The Social Sciences

Year: 2011
Volume: 6
Issue: 2
Page No. 150 - 154

Teachers Perception of the Universal Basic Education Programme as an Educational Reform Policy

Authors : Jude J. Obiunu

Abstract: The study investigated the perception of secondary school teachers on the UBE programme as an educational reform policy. Relevant literatures were reviewed in the area of study specifically highlighting conceptual frame researchers and current issues. About 3 research questions and 2 hypotheses were developed for the study. The population of teachers selected for the study comprise of all secondary school teachers in Uvwie local government area of Delta. About 100 teachers were randomly selected through proportionate stratified random sampling from 5 secondary schools in the local government area. A questionnaire titled Perception of teachers on the UBE with face and content validity with a reliability of 0.71 was used to collect data for the study. While mean analysis was used for the reaearch questions the z-test was used to analyse the hypothesis. The results indicated that teachers have low perception of the UBE while there is no significant difference between male and female, rural and urban in the perception of teachers on the UBE as an educational reform policy. The conclusion was that teachers seem not be aware of the objectives and the goals of the UBE and also that teachers are adequately prepared to implement the program. This ultimately will affect the quality and success of the program.

How to cite this article:

Jude J. Obiunu , 2011. Teachers Perception of the Universal Basic Education Programme as an Educational Reform Policy. The Social Sciences, 6: 150-154.

INTRODUCTION

Background to the study: The National policy on education was developed to eradicate illiteracy at all levels of human existence and provide affordable education for all Nigerians irrespective of class, religion, ethnic origin or physical appearance. The policy was driven by a desire to eradicate poverty, increase indices of national development, increase political consciousness and encourage issues of national integration. These basic objectives of the National policy have not been realized. In pursuance of the aforementioned objectives of the National policy, the Federal government under the Federal Ministry of Education have from time to time introduced different educational reform programs with the hope of realising its objectives. One of such programs for educational reform is the Universal Basic Education (UBE).

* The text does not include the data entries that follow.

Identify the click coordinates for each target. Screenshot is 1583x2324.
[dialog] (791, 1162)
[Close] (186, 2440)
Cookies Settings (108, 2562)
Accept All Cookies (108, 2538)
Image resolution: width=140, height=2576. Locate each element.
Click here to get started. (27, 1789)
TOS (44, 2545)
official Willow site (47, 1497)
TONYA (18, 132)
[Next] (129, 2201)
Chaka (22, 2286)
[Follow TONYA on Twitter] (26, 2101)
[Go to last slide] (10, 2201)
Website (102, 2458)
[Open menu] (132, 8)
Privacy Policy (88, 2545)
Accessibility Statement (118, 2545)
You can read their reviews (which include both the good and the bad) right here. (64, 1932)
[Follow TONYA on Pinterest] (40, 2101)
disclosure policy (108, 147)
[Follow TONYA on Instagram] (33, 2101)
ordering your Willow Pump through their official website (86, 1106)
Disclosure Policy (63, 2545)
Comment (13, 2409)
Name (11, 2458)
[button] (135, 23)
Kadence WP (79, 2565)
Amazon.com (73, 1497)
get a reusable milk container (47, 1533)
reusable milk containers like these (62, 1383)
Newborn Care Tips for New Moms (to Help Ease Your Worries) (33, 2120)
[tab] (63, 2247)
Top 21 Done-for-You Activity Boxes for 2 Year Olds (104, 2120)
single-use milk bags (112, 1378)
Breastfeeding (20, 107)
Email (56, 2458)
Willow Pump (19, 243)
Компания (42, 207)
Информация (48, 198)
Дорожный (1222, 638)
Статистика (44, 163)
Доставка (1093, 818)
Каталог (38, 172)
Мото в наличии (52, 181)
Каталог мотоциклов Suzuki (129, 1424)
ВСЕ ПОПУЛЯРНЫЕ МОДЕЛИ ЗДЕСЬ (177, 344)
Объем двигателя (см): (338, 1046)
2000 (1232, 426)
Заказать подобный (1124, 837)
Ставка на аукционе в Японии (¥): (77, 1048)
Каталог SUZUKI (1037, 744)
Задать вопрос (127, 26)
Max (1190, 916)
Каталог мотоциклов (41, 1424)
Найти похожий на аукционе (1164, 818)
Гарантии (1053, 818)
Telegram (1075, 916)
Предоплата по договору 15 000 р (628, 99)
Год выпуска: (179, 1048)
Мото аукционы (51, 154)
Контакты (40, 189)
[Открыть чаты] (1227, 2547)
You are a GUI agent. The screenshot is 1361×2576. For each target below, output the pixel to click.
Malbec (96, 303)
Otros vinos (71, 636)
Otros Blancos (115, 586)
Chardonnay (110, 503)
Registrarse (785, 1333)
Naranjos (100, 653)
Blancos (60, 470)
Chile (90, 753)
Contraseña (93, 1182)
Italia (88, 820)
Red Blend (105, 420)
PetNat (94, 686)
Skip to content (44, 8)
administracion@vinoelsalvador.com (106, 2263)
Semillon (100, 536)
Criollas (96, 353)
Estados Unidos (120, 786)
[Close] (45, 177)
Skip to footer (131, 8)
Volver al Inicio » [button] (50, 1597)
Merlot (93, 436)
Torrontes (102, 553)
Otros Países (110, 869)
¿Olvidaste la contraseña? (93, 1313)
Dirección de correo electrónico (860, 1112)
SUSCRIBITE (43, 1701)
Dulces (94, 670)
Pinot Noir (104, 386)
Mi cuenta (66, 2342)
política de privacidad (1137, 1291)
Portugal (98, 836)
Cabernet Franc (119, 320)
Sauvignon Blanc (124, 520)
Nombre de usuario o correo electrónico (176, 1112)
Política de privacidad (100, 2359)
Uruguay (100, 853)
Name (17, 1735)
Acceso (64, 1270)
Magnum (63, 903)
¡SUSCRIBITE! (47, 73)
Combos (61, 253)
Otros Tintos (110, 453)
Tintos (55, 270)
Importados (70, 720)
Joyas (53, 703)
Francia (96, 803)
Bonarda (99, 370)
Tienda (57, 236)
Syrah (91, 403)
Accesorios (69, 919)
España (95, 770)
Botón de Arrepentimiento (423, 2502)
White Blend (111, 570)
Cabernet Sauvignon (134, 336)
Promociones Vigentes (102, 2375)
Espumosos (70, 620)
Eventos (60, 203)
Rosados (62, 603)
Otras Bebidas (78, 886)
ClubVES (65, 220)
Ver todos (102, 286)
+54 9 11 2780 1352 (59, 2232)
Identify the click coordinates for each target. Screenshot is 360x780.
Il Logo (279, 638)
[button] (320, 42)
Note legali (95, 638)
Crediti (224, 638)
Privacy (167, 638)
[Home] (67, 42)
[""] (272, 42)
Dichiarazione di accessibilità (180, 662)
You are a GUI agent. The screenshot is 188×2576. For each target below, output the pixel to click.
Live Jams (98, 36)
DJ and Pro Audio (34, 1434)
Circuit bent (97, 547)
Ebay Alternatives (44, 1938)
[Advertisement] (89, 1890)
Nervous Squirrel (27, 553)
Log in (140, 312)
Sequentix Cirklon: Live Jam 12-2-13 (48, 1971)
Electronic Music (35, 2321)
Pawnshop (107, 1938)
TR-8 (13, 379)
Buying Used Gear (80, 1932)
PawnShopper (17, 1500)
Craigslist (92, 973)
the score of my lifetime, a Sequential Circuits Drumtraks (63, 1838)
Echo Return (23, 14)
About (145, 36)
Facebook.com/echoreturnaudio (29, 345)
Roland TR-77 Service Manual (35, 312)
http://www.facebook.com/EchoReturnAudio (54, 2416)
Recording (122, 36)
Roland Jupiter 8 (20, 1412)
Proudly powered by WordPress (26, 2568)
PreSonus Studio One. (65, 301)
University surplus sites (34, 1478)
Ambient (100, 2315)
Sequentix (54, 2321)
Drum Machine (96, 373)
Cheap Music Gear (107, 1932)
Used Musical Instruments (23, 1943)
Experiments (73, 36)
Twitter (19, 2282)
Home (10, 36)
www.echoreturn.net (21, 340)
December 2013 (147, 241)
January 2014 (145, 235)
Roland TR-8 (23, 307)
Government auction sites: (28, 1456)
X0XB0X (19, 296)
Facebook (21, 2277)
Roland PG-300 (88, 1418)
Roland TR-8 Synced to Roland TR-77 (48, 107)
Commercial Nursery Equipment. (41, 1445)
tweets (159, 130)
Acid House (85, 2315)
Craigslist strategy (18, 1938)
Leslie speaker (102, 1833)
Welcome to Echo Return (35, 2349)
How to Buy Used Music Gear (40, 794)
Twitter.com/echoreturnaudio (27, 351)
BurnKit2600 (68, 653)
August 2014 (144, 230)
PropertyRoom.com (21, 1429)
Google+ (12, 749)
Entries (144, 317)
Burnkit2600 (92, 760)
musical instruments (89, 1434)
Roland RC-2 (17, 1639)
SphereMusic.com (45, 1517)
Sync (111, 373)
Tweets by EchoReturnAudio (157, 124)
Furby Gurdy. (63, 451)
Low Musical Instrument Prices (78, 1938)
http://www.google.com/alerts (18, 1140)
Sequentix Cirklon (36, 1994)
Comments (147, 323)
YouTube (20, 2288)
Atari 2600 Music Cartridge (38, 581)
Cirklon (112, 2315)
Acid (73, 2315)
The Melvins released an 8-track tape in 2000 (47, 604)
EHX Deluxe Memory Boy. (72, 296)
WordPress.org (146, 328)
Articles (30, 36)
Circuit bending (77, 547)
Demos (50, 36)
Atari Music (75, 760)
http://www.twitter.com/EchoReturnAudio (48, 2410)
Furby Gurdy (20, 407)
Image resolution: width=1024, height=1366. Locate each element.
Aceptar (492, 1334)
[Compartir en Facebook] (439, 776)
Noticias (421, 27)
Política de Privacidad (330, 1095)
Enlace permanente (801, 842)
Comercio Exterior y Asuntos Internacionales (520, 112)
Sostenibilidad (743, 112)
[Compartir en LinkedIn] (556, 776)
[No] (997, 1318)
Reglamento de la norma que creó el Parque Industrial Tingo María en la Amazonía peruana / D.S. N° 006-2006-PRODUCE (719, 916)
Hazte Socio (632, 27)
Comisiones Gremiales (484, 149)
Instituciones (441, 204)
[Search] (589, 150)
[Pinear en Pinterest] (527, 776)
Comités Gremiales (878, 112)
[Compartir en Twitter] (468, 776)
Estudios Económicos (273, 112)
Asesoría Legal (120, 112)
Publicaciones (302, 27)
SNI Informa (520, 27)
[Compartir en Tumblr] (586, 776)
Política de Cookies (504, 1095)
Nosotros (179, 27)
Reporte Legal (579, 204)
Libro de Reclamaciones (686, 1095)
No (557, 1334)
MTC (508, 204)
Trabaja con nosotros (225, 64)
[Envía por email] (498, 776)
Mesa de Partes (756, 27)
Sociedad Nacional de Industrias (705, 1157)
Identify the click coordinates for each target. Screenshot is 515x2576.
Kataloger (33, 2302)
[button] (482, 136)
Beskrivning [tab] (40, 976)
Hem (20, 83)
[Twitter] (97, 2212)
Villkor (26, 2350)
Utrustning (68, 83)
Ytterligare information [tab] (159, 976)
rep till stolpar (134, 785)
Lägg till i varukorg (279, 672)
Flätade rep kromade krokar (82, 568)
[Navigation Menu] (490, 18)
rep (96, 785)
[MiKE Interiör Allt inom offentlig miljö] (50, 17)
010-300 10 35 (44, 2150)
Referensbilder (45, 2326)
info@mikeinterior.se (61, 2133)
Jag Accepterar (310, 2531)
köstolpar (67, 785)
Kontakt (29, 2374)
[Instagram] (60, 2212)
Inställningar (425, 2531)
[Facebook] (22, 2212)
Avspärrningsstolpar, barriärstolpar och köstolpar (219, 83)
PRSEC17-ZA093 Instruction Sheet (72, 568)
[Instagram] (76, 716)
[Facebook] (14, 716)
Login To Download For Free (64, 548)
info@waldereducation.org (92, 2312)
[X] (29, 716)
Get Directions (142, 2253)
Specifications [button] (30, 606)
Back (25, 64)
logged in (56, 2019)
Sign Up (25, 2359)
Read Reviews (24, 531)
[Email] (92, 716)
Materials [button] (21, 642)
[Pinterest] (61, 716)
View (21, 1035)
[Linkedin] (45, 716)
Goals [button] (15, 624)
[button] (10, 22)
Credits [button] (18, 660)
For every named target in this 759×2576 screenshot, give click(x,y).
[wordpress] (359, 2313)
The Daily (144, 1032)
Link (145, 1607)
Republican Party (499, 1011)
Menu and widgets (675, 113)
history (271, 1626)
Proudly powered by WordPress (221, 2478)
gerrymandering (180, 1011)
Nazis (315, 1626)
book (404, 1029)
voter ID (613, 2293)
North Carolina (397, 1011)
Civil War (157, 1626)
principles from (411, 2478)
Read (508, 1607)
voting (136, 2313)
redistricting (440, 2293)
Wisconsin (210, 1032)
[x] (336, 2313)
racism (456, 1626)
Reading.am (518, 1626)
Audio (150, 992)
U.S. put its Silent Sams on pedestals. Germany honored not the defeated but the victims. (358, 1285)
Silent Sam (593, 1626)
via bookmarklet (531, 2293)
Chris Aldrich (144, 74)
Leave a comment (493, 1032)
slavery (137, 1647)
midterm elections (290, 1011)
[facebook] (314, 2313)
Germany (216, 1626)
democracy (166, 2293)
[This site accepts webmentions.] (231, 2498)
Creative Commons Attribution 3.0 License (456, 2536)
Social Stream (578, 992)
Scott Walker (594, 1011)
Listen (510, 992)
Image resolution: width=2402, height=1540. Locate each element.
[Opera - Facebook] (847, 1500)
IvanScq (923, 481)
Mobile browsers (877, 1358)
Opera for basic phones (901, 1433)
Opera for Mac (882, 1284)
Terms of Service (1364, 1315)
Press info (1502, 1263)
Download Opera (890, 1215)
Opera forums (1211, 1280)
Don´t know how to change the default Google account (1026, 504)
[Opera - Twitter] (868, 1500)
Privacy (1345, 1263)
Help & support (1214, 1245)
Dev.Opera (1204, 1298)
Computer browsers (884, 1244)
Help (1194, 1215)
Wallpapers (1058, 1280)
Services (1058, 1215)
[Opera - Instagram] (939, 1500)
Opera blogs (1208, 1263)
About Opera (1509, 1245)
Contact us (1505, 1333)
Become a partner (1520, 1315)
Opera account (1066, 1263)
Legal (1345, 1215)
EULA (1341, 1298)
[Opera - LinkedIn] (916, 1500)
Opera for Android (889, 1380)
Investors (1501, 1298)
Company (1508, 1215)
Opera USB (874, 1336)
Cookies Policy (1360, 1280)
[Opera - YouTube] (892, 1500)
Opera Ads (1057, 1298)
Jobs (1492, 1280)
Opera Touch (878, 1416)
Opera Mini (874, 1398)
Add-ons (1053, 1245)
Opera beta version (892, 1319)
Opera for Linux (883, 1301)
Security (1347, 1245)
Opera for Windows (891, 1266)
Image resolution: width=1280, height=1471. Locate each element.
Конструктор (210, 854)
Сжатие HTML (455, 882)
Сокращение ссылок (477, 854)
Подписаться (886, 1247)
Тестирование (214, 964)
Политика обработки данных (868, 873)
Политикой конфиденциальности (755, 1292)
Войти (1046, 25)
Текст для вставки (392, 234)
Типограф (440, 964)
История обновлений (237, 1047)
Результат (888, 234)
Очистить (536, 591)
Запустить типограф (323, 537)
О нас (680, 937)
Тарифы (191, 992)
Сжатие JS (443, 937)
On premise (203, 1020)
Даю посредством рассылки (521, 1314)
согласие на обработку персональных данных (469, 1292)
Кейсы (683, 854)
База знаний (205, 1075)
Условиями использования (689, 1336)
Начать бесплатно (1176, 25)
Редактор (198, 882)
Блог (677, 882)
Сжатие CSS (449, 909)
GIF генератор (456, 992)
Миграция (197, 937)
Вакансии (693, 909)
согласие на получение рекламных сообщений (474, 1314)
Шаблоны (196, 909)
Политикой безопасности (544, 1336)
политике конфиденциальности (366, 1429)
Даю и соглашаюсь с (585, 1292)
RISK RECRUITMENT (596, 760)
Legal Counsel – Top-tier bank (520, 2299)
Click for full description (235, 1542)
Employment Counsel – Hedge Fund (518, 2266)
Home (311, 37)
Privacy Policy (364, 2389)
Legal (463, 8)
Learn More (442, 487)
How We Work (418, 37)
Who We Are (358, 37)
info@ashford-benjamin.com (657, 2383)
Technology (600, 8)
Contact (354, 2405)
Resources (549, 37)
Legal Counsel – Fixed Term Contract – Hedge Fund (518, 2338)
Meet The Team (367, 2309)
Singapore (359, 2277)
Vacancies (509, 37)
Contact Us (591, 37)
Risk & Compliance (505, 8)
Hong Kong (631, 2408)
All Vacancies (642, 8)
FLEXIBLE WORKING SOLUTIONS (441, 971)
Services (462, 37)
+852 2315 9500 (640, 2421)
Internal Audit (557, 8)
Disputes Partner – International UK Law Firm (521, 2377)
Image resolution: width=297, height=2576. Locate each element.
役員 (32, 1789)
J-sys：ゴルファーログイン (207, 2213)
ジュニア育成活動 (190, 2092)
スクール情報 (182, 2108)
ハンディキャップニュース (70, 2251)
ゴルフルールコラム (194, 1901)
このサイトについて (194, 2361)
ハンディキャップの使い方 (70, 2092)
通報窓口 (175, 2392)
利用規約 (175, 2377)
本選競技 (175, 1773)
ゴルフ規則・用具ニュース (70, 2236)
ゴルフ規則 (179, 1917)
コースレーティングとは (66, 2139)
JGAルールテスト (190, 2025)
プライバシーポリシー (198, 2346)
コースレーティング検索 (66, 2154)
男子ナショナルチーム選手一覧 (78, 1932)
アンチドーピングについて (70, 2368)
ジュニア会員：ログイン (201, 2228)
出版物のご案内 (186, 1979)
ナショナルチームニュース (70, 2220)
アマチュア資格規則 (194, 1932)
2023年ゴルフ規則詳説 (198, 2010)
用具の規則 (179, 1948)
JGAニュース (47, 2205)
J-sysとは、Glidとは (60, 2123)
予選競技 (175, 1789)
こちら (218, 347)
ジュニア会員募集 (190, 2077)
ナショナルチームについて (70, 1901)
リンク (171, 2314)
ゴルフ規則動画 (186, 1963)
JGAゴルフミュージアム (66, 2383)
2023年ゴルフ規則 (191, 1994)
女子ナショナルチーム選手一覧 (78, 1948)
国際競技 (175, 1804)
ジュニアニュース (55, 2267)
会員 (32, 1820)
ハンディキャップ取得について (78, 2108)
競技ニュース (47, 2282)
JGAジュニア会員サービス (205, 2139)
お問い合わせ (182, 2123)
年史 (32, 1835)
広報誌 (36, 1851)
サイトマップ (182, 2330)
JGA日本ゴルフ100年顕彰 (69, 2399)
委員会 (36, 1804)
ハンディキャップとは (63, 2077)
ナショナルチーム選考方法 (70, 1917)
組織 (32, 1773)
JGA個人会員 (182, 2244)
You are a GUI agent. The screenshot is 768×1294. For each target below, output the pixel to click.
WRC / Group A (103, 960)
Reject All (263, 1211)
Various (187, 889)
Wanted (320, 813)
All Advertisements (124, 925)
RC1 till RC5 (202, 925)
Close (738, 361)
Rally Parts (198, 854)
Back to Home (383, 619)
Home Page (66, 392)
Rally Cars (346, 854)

Yoloye (2004) opined that the concept of basic education is not a relatively new concept to the Nigerian educational system. Within the last decade, it has assumed a global significance and its meanings has assumed a wider dimension. The expanded vision of UBE comprises the universalising of access and promotion of equity, focusing on learning and enhancing the environment of learning and strengthening partnerships. The UBE Act of 2004 represents a significant educational reform which addressed the lapses and loop holes of the UPE. The UBE was formulated to be the bed rock of a life long learning that will impact reading, writing and the acquisition of the other relevant skills for sustenance and development. This education comprises of formal and non formal acquisition of basic skills. The objectives of the UBE include the following:

Provision of free and compulsory education for the first 9 years or levels of education beginning from the primary to the junior secondary school
Sanctions for parents who fail to send their children to school
It is an inclusive education which embraces the formal and non formal settings of human development
For the policy to succeed, there should be public enlightenment, social mobilisation, teacher recruitment and training, provision of infrastructural facilities, review of the then existing curriculum, adequate budgetary provision and basic education and skill acquisition programs

Since 2004, efforts have been made to implement the UBE program not without some difficulties and challenges. In recent times, the 2004 UBE Act has be reformed to emphasise basic 9 years compulsory education for all. The junior secondary school has been merged with the primary school to make up the 9 years of compulsory continuous education. It is hoped that this will consolidate the objectives of the 9 years basic education.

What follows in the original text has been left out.